The week ahead will begin warm and mild, but may, just may end a bit cooler and (perhaps?) wetter than we've seen in some time. A LOT of details are still up in the air around this one... from IF we see precipitation along the Front Range, and if so how much and what type.
Bottom line: something to keep an eye on over the next few days as we haven't had much of any weather to speak of for some time.
The week ahead
A Red Flag Warning continues across northeast Colorado through 7pm this evening, with temperatures near 80 degrees, and very dry conditions persisting.
We begin the week with another very mild day Monday. And, with the potential for some wind to redevelop, it would not be surprising to see another Red Flag Warning posted for portions of the Plains.
By Tuesday we see a quick moving shortwave drop temperatures just a bit into the 60s for Denver (still above average for this time of year), with at least an isolated chance we see some showers develop by afternoon.
Overall we stay mostly dry and mild until Thursday, when our next bigger system begins to impact the region. Expect a return of some mountain snowfall by early Thursday, then the potential for some rain, snow, and even some severe weather to roll onto the plains by Thursday afternoon.
Late week system
For those of you who are Insiders or Insider Pros, you'll know we've been talking about the return of a more active pattern for quite awhile now. As we mentioned on Friday, we hope that shift begins with this system on Thursday, and carries us into April.

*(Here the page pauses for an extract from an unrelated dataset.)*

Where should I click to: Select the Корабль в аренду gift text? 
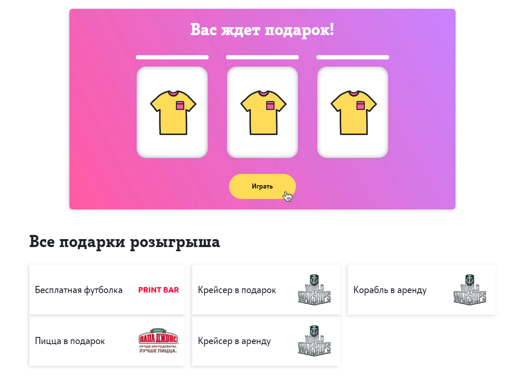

There are still a lot of details to be worked out. In fact, while most modeling does show us moving into this wetter period, not every run is as generous as another, with some big questions on how exactly the storm track evolves.
There's greater confidence that we see some late season snow return to the high country (woo!), as well as a pretty healthy looking pattern across much of the western United States. Across eastern Colorado, we'll need some help not to get 'skipped' thanks to those big mountains to our west.

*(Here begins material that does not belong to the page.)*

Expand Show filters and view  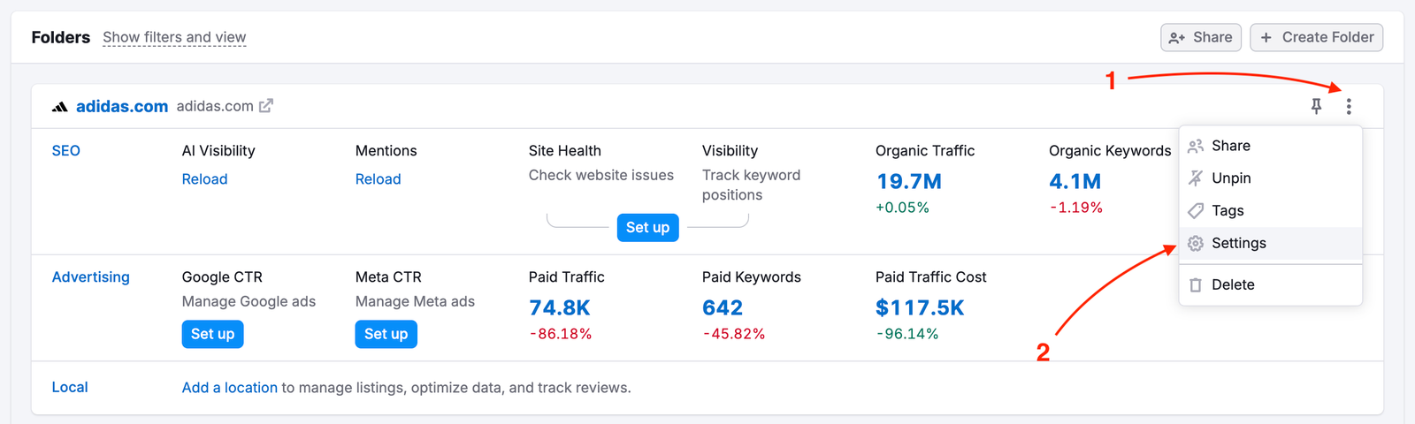[174, 37]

The good news is, model guidance is looking better today with more agreement in seeing some measurable precipitation along the I-25 urban corridor and northeast plains Thursday into Friday. The latest GFS forecast shows a pretty good precipitation event for much of Colorado to end the week, with it forecasting more than a half inch of liquid for the greater Denver area:
The uncertainty though, cannot be stressed enough, as this is still a long ways out.

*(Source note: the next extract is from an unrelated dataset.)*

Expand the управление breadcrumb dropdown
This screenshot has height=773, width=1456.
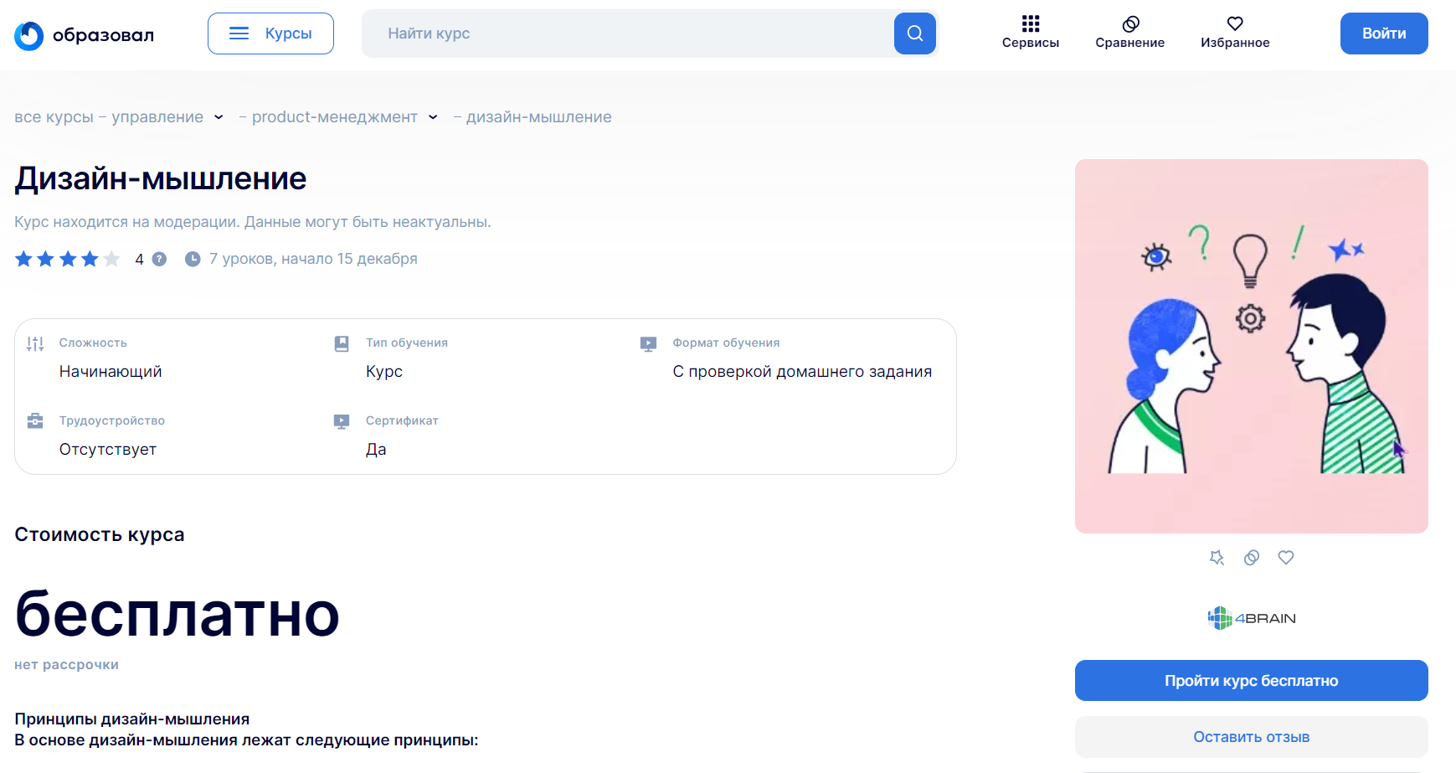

If we look at the ensemble forecast, we see plenty of disagreement between the 20 members. Each green block below indicates a 6 hour precipitation forecast from one out the 20 ensemble members on the left. As you can see, there's a mixed bag here for Thursday and Friday, with some members still coming in quite DRY for Denver for this period. We'd like to see better agreement (more consistent green) between these ensemble members before getting too excited.
Another thing worth noting in the image above... Is that the overall trend in the temperatures (upper graph) and precipitation (lower), is a cooler and wetter end to the month, overall.
Meanwhile the EURO has had a very strong weekend in support of our overall narrative, looking both very wet and frankly, pretty snowy (rain/snow line to be debated) over the last 10 days or so of the month. It's ensemble mean precipitation anomaly forecast for the next 16 days has all of Colorado above average:
We'll take it.
Again, we've been discussing this for some time now, and of course now it needs to materialize, but certainly heartening to see modeling come around to our ideas after such a long, warm, and dry period we've seen in recent weeks.
Keep an eye on the forecast this week, and let's hope!